What I'm trying to say - I think I'm starting to sound like B.S. Johnson here - is stop spoiling it for the rest of us: colonising the things we care about and tainting them with your cynical, metropolitan, insecure bullshit. You could always try listening when the people who actually care offer some kind of informed opinion instead of falling back on the same old anti-academic crap: 'Joyce is difficult'; 'Prynne is difficult'; 'Zadie Smith should win the Booker for restoring realism.' Once more: don't read if you don't want to. The future does not rest on whether an incestuous set of food photographers and deli owners have read Rilke.

Sorry, another rant. Now I must write my PhD.

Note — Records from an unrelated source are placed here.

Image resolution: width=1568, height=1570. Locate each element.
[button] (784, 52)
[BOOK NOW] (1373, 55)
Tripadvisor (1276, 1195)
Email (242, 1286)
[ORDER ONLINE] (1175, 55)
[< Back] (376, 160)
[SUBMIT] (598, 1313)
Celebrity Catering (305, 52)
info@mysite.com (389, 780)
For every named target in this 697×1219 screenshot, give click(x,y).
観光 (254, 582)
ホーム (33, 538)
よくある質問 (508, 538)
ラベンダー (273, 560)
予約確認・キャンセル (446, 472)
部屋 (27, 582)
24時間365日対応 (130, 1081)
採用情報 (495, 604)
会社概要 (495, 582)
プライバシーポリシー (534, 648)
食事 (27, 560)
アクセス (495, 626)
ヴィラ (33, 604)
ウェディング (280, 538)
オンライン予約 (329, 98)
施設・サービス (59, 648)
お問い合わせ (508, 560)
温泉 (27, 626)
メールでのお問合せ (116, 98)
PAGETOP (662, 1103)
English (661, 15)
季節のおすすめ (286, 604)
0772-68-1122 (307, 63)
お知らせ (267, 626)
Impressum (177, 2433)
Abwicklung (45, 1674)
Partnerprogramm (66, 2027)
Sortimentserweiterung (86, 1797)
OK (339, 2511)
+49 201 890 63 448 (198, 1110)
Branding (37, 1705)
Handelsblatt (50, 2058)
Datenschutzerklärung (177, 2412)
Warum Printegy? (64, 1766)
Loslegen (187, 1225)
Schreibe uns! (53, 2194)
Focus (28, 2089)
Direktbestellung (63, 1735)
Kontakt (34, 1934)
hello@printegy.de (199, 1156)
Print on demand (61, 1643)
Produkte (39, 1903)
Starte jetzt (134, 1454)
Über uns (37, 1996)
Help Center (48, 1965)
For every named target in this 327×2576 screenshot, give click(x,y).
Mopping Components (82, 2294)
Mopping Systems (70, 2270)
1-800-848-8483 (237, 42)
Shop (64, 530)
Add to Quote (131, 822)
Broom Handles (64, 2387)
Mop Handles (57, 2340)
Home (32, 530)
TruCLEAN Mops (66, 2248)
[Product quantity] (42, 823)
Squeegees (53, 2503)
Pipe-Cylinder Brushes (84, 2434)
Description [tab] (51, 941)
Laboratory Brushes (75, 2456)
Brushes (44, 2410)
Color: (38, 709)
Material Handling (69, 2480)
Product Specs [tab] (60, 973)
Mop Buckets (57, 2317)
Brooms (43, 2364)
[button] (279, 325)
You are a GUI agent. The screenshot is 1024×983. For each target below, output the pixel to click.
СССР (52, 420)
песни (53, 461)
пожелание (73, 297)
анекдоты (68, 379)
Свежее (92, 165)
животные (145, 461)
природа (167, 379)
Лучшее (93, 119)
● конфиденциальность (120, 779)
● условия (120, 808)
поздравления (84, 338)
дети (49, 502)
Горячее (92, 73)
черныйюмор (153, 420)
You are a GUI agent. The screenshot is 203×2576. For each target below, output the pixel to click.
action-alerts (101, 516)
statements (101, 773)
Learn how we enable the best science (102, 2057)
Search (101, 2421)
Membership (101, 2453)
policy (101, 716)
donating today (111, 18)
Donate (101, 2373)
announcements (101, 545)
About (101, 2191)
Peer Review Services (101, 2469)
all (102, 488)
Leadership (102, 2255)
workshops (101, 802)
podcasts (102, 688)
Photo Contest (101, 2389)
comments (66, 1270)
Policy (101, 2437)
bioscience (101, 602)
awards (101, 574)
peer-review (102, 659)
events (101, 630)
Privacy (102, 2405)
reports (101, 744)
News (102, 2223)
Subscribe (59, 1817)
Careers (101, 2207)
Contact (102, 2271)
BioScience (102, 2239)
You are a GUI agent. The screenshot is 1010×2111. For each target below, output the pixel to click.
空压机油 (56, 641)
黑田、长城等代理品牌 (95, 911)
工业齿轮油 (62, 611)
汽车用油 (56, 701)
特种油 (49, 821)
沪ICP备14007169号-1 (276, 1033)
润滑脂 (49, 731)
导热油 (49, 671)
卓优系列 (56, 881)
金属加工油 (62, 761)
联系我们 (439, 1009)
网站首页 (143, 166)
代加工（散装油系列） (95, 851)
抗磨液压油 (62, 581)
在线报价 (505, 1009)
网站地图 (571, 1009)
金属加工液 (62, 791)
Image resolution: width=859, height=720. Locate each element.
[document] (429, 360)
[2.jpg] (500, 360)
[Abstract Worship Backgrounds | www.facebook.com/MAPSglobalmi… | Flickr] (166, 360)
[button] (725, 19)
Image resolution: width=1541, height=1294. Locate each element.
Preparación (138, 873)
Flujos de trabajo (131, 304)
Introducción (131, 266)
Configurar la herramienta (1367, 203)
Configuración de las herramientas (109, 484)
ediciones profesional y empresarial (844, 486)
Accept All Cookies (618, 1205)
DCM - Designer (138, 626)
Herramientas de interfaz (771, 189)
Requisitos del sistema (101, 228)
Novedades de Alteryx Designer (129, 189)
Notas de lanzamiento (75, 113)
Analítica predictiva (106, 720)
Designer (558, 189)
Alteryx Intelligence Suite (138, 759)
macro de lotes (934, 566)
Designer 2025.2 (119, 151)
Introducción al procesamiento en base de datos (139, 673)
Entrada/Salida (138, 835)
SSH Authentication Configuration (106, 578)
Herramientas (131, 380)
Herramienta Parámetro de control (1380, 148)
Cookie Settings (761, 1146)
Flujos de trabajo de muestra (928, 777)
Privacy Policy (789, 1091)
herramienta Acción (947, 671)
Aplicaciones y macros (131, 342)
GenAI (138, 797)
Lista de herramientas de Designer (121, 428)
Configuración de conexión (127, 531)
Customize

* And yet the 'Phillips Paradox', the trademark of the 'shrinking woman's crumpet' (for fuck's sake), is the ultimate form of Guardianista flattery: take a simple and minor contradiction, and dress it up in the language of mournful impossibility. It makes them feel like Derrida, over their organic cereal.

2 comments:

Attic Fantasist said...

Joe, this is brilliant. I agree with everything you say. I never eally bget hot'n'bothered about Guardian journalists in this way, but now I think I should. You're spot on about that crowd. And I couldn't agree more with you about Mariella Frostrup (an absurd name, if ever there was one - outa Jilly Cooper). Your're dead right, you're right: why do our papers never stand up for modernism and reading rich, complex works. Sometimes they do, but the stuff of Jeffries gets more of an airing. The Saturday Review always has stuff on literary realism; the only modernist that seems to count is Lawrence (which is through the back door, to my mind), except if they want to delve into the sex lives of those 'inaccessible' writers! Their lives count; their works don't.

Joe said...

Comment humbly appreciated, Chris -thanks very much for this. Jenny and I spend a lot of time with steam coming out of our ears about this kind of thing: it's nice to know we're not the only ones.

I don't know if the British Poetry Revival is something you're interested in, but I found a lot fo solace in reading Robert Sheppard's The Poetry of Saying and, to some extent, Andrew Duncan's The Failure of Conservatism in Modern British Poetry. They're decent handbooks to the ideological history of antimodernism in Britain, and very worth reading.